= The data =
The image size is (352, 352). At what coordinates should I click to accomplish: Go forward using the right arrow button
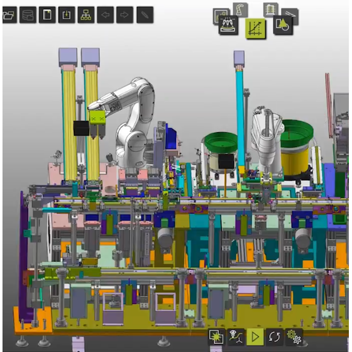click(124, 15)
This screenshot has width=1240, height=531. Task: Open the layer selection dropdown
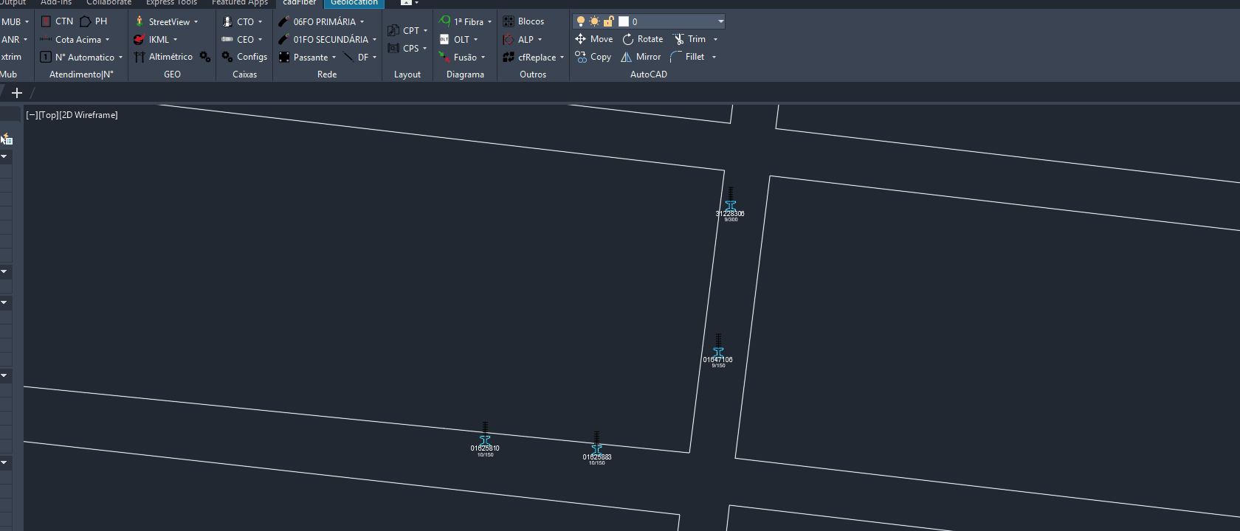(x=720, y=21)
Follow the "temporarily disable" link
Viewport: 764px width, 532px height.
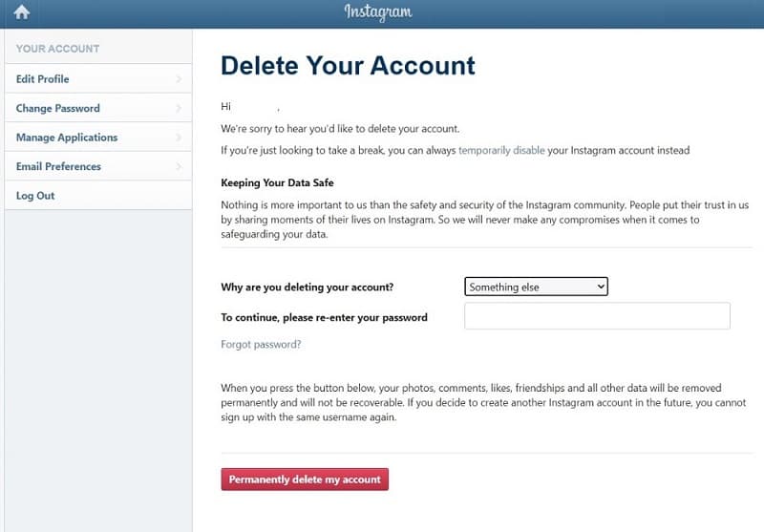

= Task description =
Return every line above verbatim, pictures excluded.

= Written response =
The image size is (352, 352). At what coordinates should I click to accomplish: Go forward using the right arrow button
click(124, 15)
This screenshot has width=1240, height=531. Task: Open the layer selection dropdown
(x=720, y=21)
Follow the "temporarily disable" link
Viewport: 764px width, 532px height.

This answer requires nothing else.